Reason 13 of : “Macs are unintuitive and difficult to use”

“You may hear it said that Macs are simple and intuitive to use. Simplistic and dumbed down, perhaps, but intuitive? Definitely not! Nothing is where is supposed to be, nothing works the way its supposed to work. If you want something that works right, best look elsewhere...

...right?”


Macs are more difficult than what?

If such a claim is made about the Macs ease, of use or lack thereof, one would presume it is from a perspective of comparison with other computing platforms. So probably most likely as compared to a PC running Windows.

You're not going to find the answer as to which is easier by comparing features, because quite simply, what is easy or hard, is entirely subjective.

Info: If you do want to compare Windows with OS X, see the 'Macintosh virgins' page.

But you may ask, if Macs have such a reputation for ease of use and intuitiveness over the more ubiquitous Windows based systems, then how could anyone possibly think the opposite is true? Are they mad?

Okay, tell me, why are Macs difficult to use?

There's no getting away from it, computers are damn complicated things. Having an operating system with a graphical user interface (GUI) does go a large way towards hiding much of that complexity away, but they can only go so far without dumbing it down to a toy-like, feature limited level. As such, for someone who isn't au fait with computers, regardless of how it compares with Windows et al, a Mac most definitely isn't easy to use.

However, from a perspective of an individual who is at least reasonably familiar with using a computer, what they'll find easiest and most intuitive to use, will be whatever they are most familiar with. If that happens to be Windows, then for them, a Mac will inevitably be viewed as, "Nothing is where is supposed to be, nothing works the way its supposed to work."
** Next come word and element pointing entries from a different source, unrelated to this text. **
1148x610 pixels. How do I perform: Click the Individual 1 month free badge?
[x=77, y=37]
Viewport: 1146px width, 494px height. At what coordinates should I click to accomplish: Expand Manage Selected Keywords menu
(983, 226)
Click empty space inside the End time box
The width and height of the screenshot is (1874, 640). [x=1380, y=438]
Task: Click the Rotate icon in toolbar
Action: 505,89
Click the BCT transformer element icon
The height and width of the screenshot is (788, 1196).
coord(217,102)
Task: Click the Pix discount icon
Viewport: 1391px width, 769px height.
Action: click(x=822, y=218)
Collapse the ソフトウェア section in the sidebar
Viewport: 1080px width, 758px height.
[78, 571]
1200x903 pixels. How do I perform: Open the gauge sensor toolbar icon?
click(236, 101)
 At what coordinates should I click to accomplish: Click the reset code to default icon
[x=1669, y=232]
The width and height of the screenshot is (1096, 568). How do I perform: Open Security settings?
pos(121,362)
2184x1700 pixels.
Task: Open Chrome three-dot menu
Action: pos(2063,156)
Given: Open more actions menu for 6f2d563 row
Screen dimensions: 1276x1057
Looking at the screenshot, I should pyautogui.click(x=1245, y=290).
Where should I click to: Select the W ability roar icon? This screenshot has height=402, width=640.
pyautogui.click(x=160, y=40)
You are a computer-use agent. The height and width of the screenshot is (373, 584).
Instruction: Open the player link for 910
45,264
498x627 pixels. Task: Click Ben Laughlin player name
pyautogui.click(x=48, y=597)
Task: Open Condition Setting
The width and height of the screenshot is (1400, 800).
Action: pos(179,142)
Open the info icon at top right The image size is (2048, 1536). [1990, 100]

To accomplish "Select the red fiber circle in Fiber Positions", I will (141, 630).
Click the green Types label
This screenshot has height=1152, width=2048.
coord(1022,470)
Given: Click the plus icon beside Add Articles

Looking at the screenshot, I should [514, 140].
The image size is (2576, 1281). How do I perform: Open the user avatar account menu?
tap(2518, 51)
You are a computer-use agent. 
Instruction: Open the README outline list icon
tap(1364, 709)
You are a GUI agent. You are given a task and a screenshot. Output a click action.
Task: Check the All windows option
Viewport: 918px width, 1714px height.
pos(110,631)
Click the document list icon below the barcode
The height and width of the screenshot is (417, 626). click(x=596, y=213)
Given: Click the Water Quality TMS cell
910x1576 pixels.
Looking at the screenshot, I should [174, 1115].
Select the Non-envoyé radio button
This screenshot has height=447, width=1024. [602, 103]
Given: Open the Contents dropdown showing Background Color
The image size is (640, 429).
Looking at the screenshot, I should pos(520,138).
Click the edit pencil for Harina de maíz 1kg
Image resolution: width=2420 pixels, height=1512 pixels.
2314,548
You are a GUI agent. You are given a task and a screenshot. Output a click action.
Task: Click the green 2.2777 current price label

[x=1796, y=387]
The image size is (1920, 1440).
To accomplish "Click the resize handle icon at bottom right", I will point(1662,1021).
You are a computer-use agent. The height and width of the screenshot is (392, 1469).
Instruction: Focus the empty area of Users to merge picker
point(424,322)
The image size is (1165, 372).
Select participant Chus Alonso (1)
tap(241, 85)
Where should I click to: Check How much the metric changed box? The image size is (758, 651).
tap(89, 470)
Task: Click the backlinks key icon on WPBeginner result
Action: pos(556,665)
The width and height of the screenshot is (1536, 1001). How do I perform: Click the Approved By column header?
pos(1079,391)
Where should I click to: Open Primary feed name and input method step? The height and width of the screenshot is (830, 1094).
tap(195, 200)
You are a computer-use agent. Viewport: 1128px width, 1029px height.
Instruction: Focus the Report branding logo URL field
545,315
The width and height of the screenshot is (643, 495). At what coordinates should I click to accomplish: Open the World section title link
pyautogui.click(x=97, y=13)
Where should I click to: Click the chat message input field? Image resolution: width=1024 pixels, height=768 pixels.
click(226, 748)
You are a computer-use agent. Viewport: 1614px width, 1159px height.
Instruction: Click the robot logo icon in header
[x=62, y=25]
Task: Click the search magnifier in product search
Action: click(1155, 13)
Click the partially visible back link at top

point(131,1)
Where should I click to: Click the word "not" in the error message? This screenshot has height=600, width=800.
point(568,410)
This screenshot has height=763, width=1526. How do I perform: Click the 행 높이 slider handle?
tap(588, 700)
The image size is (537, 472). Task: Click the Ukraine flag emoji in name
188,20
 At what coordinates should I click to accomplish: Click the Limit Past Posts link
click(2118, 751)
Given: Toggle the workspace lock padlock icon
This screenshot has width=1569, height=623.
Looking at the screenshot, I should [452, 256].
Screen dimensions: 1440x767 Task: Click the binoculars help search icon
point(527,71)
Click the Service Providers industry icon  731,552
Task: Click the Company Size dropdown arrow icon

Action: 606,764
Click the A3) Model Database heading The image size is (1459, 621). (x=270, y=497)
Adapting to the unfamiliar

Both Windows and Mac OS have kindred origins, but they have since followed different evolutionary paths in interface designs and concepts. Anyone, expert or newbie alike, who is forced or chooses to use one platform when they are predominantly or solely familiar with another, will have to endure a period of acclimatisation. And not only with basic concepts of the user interface. Where things are kept in the file system, or where functions are accessed from, are also things that have to be adapted to. Or even discover if those familiar functions are needed at all anymore.

Note:
If you're still having issues or doubts about finding your way around Mac OS, I'd suggest one of the many manuals as an invaluable aid. For example:

How quickly or effectively a Windows proficient individual adapts to a Mac, can vary quite considerably. Some do so quickly, and soon begin to appreciate its way of doing things, proclaiming from now on, Microsoft can kiss their pimply ass! For others though, no matter how much time they spend with Mac OS, they'll continue to find it inferior/unintuitive/difficult/stupid/smelling of something the dog coughed up. Either because it's just not for them, or because they're so set in their ways and far too ingrained within the Windows way of doing things, it's impossible for them to adapt to that which is even slightly different from what they're used to.

So consider, if someone is offering anecdotes of Macs being "difficult to use and unintuitive", ask if they're equally familiar with each platform? Are they more immovably set in their ways that you would be? Could the differences with Macs advantageously benefit you more than they?

Some final advise

If I could offer any advise to anyone looking to try a Mac with Windows experience behind them, it would be to not try and force Mac OS to work like Windows. It'll fight you, and you'll only end up frustrated and disappointed. Go with the flow, and it'll become second nature. Only then can you make an informed decision as to which way of working fits best with your preferred way of working.


So in summary...

...there are many aspects of Mac OS X's design that leans towards the pursuit of relative ease of use. And while some may find that intuitive and logical, others may find it entirely counterintuitive. However, what one finds easy to use is much more likely to be influenced by familiarity than anything inherent. So all things considered, it's safe to say Macs are no more inherently difficult to use than any other computing platform. It's all entirely subjective.